Polish noble and general (1757–1798)

Prince Kazimierz Nestor Sapieha (1757–1798) was a Polish-Lithuanian noble (szlachcic) and one of the creators of the 3 May Constitution.

==Biography==

===Early life and career===
Kazimierz Sapieha was educated at the Knight School in Warsaw from 1767 until 1771, and later studied in Italy. Upon his return, he served as Artillery General of Lithuania, from 1773 to 1793. As Deputy from Brzesc Litewski, he participated in several Sejms. Most notably, from 1790, he participated in the Four-Year Sejm in Warsaw, and became Sejm Marshal from 6 October 1788, until 29 May 1792, and Marshal of the Lithuanian Confederation.

===Politics===
An early supporter of the magnate opposition to any liberalization (his uncle Hetman Franciszek Ksawery Branicki was its leader), Sapieha changed his position under the influence of Stanisław Małachowski, and became a supporter of reforms, and the 3 May Constitution. He strongly protested, when King Stanisław August Poniatowski joined the Targowica Confederation, and this so angered Sapieha, that he decided to leave Poland.
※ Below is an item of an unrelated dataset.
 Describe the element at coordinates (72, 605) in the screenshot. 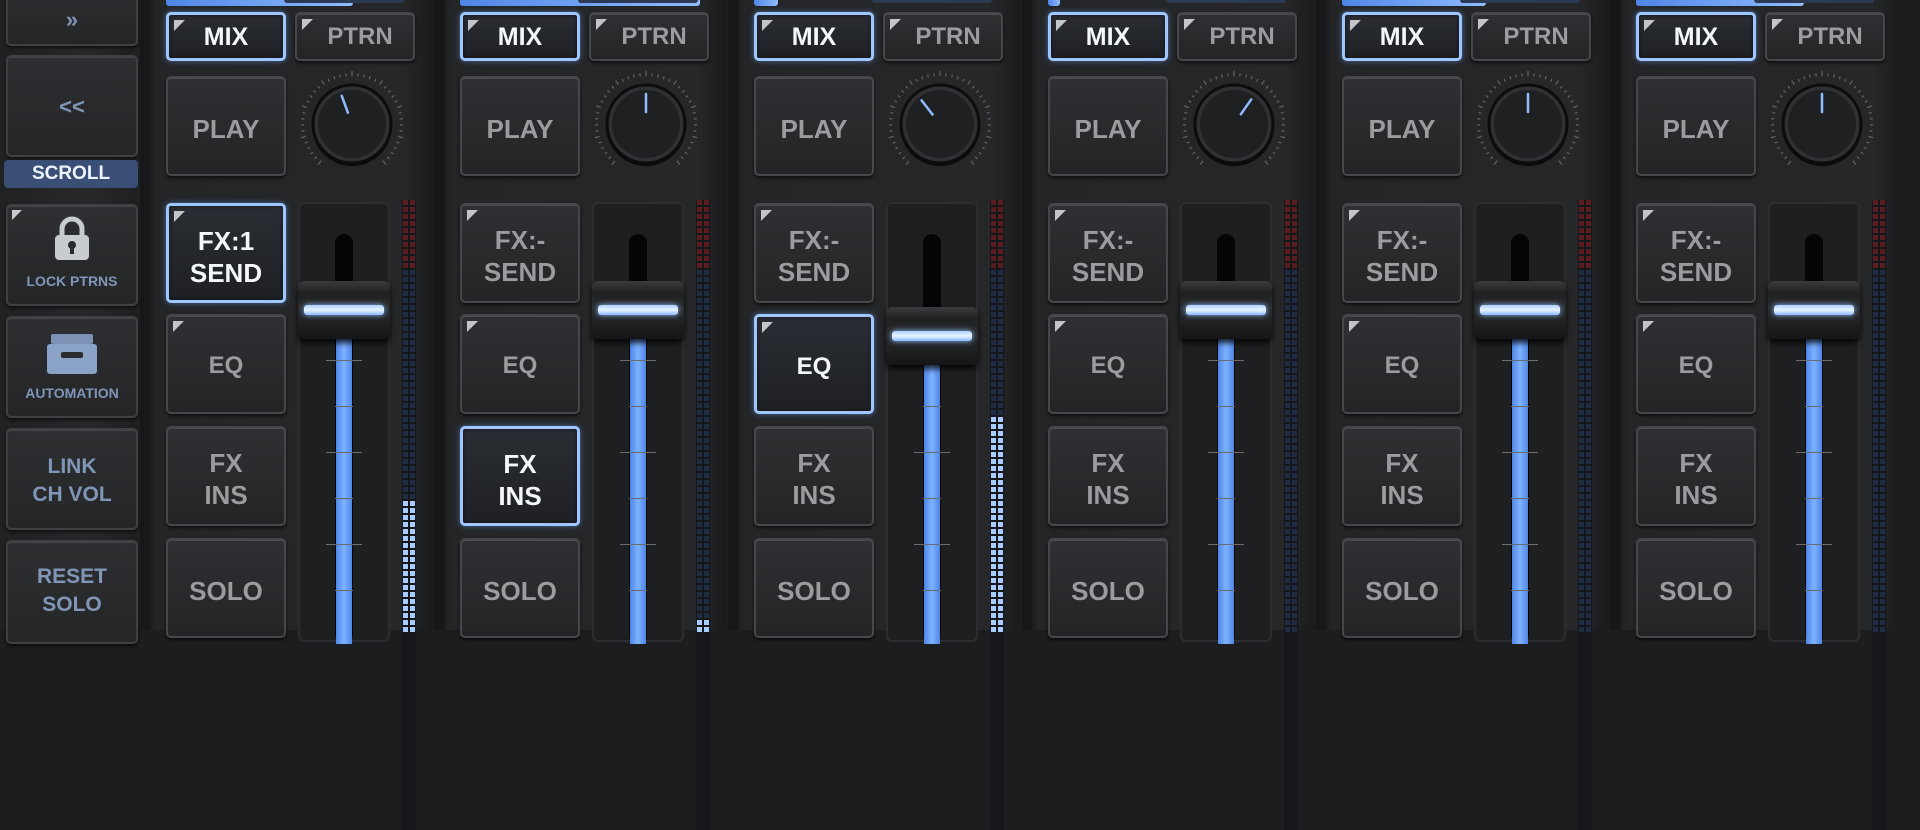

I see `reset-solo-line2: SOLO` at that location.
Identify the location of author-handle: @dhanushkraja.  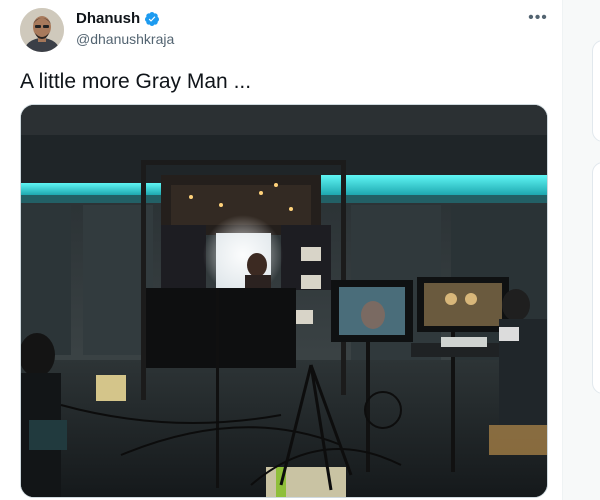
(125, 39).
He briefly settled in Dresden. After the outbreak of the Kościuszko Uprising, he returned to his homeland and participated in the uprising, holding the rank of an Artillery Captain. After the Uprising collapsed, he left Poland again and spent the rest of his life in exile in Vienna, where he died in 1798.

==Awards==
- Knight of the Order of the White Eagle, awarded on 1 January 1779.